-------- Excerpted records

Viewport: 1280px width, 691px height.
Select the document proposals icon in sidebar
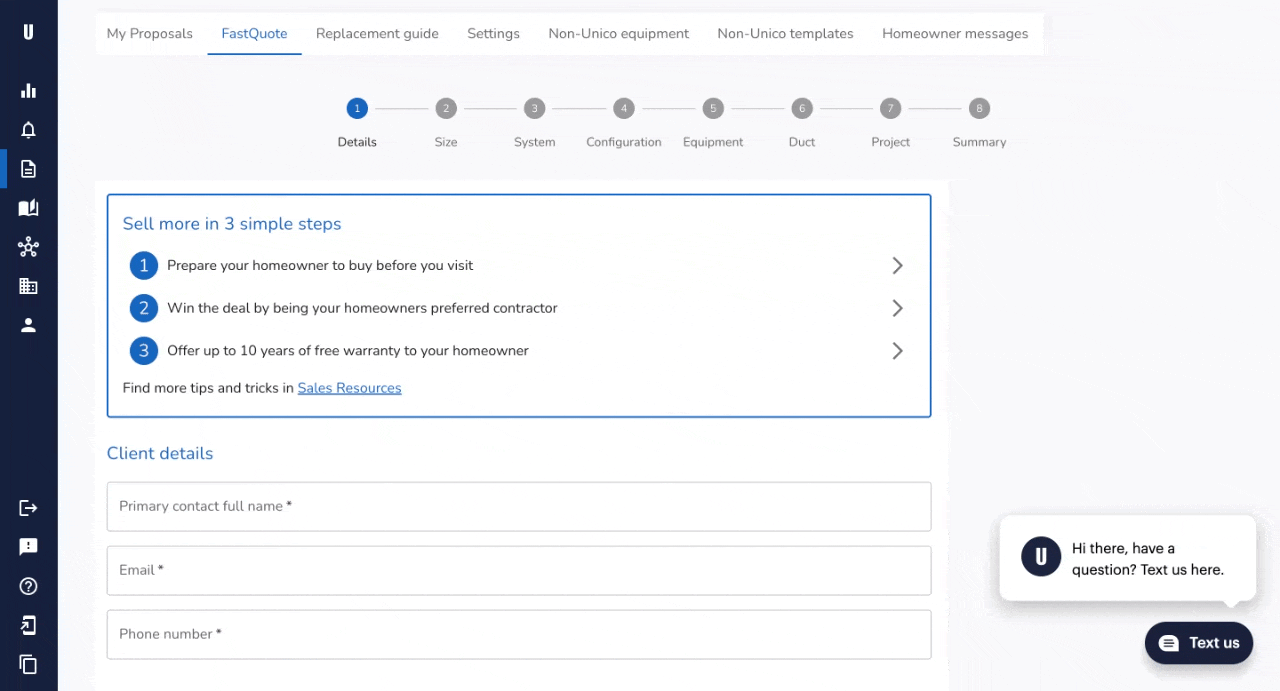[29, 168]
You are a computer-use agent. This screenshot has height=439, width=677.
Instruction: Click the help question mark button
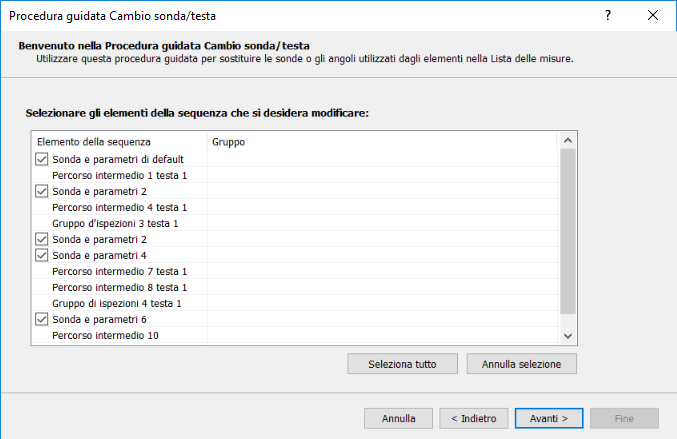607,16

----------------

§ **Work order**:
Copy out each line of the listing where the string "width" appears.

§ **Answer box**:
Viewport: 1280px width, 691px height.
You are a computer-use agent. This screenshot has height=439, width=677.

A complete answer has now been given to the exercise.